We've had it a few times now. Suddenly our production server won't respond because a process is in an infinite loop, or the MySQL server stops serving new requests because one query is blocking everything...
We SSH to the server and use ps aux or top to find the culprit, or mytop or SHOW FULL PROCESSLIST in MySQL to find the offending process ID and kill it. Then offcourse we try to recreate the situation on the testserver and fix the bug.
But sometimes the server is so well hung your ps aux / top / mytop / SHOW FULL PROCESSLIST won't go through - even the admins are blocked.
What is the best way to ensure an admin can always access the server and kill offending processes or queries (both on Linux and MySQL)?
- Can we allocate priorities to different users?
- Reserve a part of the resources for root?
I've checked nice(1), but constantly having an open connection with nice -20 seems a bit excessive and difficult to work with (let alone dangerous as root).

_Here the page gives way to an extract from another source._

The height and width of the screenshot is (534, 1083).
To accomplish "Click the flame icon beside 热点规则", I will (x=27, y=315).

http://en.wikipedia.org/wiki/Magic_SysRq_key
We use Dell servers that have a remote access network card (DRAC) installed that allows us to access the server out of band via ssh or a web browser. We can get to a console screen, or power cycle the server. Most major server vendors support some similar device.

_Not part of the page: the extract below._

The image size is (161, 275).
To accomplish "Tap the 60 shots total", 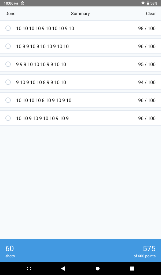I will click(10, 251).
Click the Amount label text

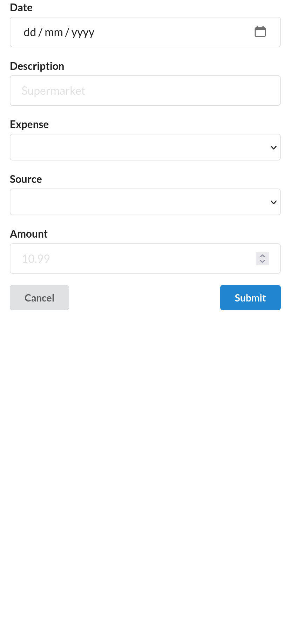click(x=29, y=234)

This doesn't help you if you want to log into a server that has 0 resources available to allow a login. Short of reserving resources for a log in, this is the next best thing to physical access to the server.
It sounds like you have issues surrounding problem applications. Why do you have apps that are going into infinite loops and MySQL queries that are exhausting your server resources?

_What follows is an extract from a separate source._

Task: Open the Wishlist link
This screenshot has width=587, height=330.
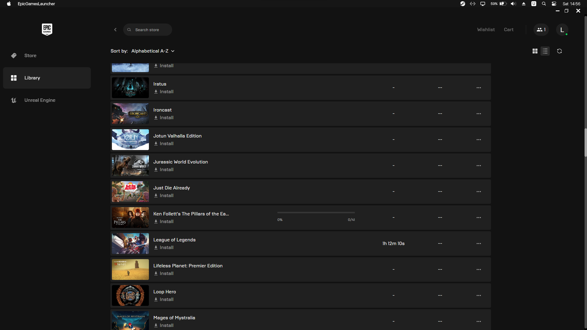Action: [x=485, y=30]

I guess my answer wasn't good enough and someone felt the need to delete it.
monit or god, preempt things taking over by setting limits. If you're running virtual iron rather than bare metal, assign all but one core to your process and save one core for console access. KVM over IP can sometimes allow you to enter a key combination on the console. If network activity is doing it, shut off eth0 until things calm down, connect on eth1.
The pam_limits.so module it's a nifty tool to limit memory, open files, ... and to set nice priority for users and groups.
Maybe SLURM could be the answer. It's a QoS Resource Manager for linux based cluster systems.